Analyzing a SQL statement using VTEXPLAIN

Introduction

This document covers the way Vitess executes a particular SQL statement using the VTExplain tool. This tool works similarly to the MySQL EXPLAIN statement. You can run vtexplain before you have a running Vitess cluster, which lets you quickly try different schema/vschema. If you’re already running a cluster, you can also use the VEXPLAIN QUERIES|ALL|PLAN command from a SQL console.

Prerequisites

You can find a prebuilt binary version of the VTExplain tool in the most recent release of Vitess.

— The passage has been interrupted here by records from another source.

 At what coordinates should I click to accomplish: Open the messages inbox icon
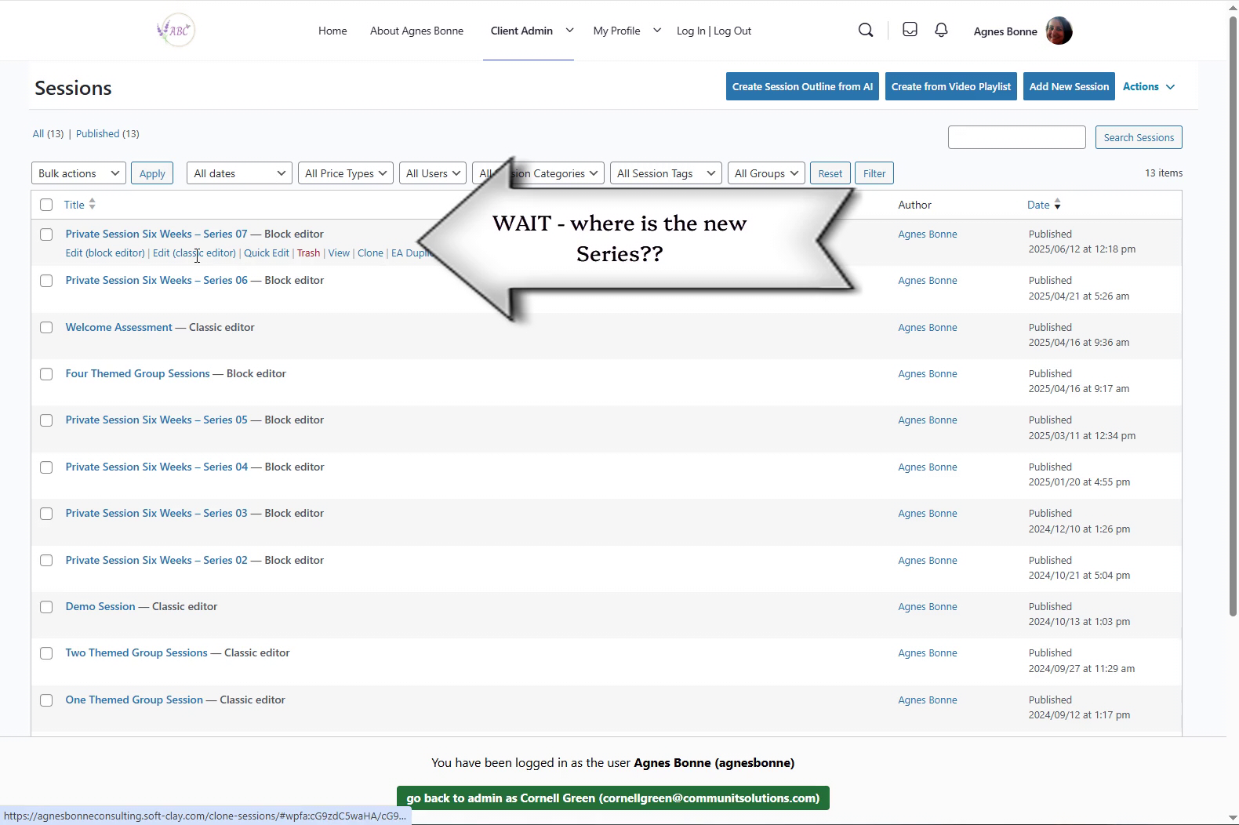pyautogui.click(x=910, y=30)
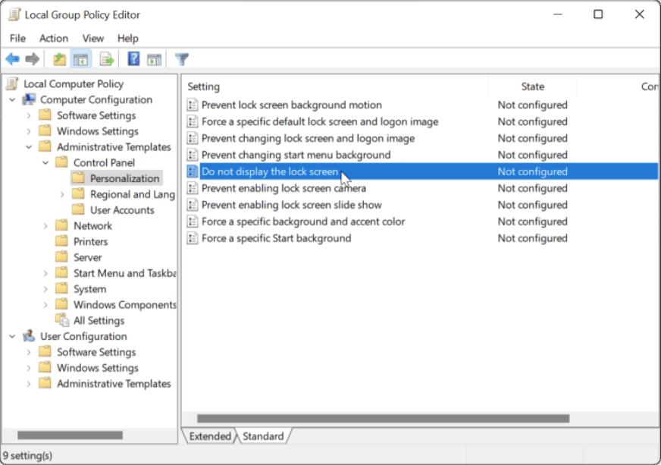Open the Action menu

click(x=53, y=37)
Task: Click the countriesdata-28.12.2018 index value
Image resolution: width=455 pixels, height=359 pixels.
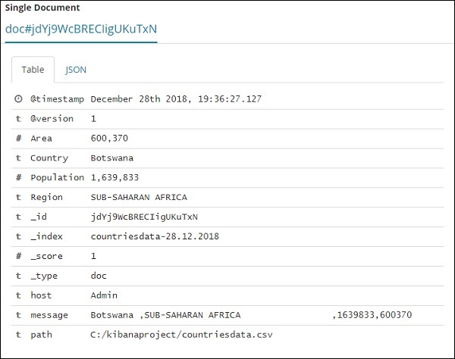Action: (154, 236)
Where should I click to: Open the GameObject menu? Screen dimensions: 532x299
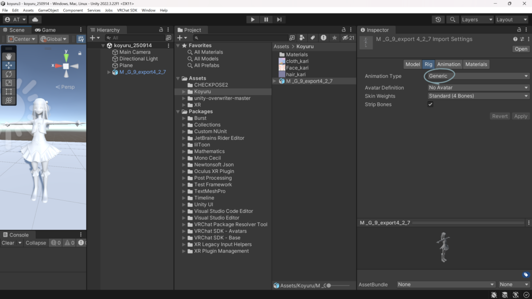pyautogui.click(x=48, y=10)
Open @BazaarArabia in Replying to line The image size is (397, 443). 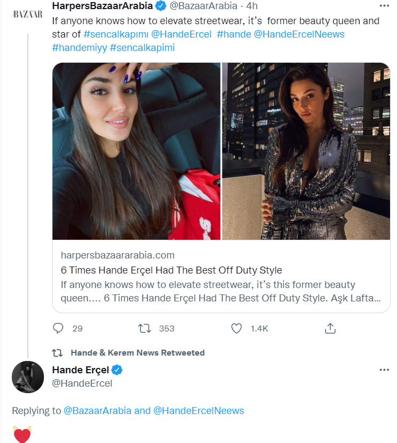(98, 411)
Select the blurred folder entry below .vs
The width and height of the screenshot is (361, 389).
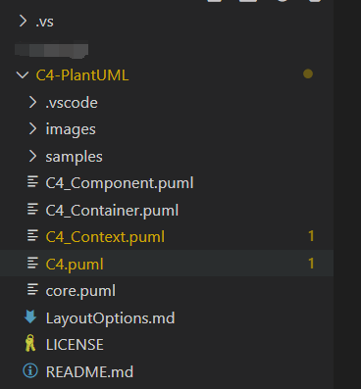(x=52, y=50)
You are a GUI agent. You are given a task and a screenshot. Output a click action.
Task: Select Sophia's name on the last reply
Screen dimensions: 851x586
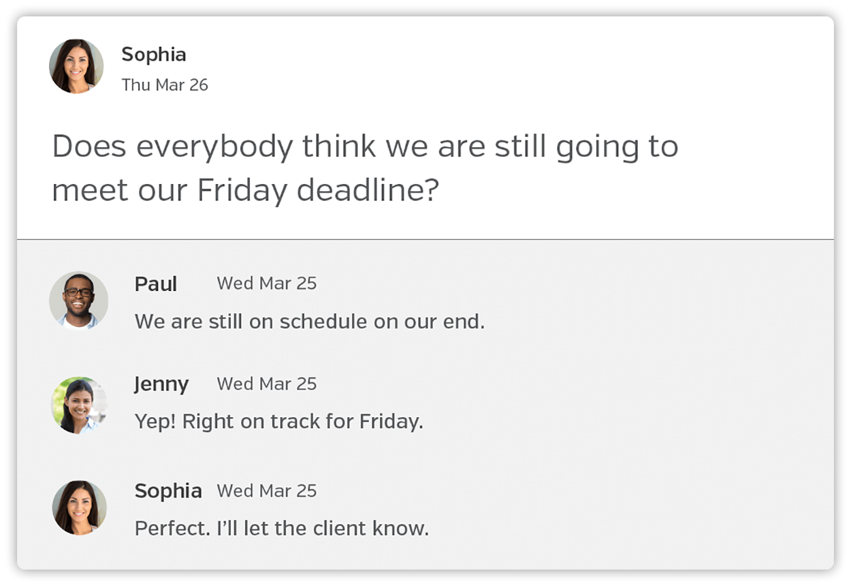168,491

You can also build the vtexplain binary in your environment. To build this binary, refer to the build guide for your OS.

Overview

To successfully analyze your SQL queries and determine how Vitess executes each statement, follow these steps:

  1. Identify a SQL schema for the statement’s source tables
  2. Identify a VSchema for the statement’s source tables
  3. Run the VTExplain tool

If you have a large number of queries you want to analyze for issues, based on a Vschema you’ve created for your database, you can read through a detailed scripted example here.

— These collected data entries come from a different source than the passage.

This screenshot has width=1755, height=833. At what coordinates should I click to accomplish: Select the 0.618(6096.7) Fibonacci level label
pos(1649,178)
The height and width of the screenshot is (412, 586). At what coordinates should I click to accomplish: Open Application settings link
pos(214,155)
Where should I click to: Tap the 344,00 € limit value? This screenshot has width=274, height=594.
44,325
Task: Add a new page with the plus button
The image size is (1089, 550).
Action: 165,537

1. Identify a SQL schema for tables in the statement

In order to explain a statement, first identify the SQL schema for the tables that the statement uses. This includes tables that a query targets and tables that a DML statement modifies.

Example SQL Schema

The following example SQL schema creates two tables, users and users_name_idx, each of which contain the columns user_id and name, and define both columns as a composite primary key. The example statements in step 3 include these tables.

  1. CREATE TABLE users(
  2. user_id bigint,
  3. name varchar(128),
  4. primary key(user_id)
  5. );
  6. CREATE TABLE users_name_idx(
  7. user_id bigint,
  8. name varchar(128),
  9. primary key(name, user_id)
  10. );

2. Identify a VSchema for the statement’s source tables

Next, identify a VSchema that contains the Vindexes for the tables in the statement.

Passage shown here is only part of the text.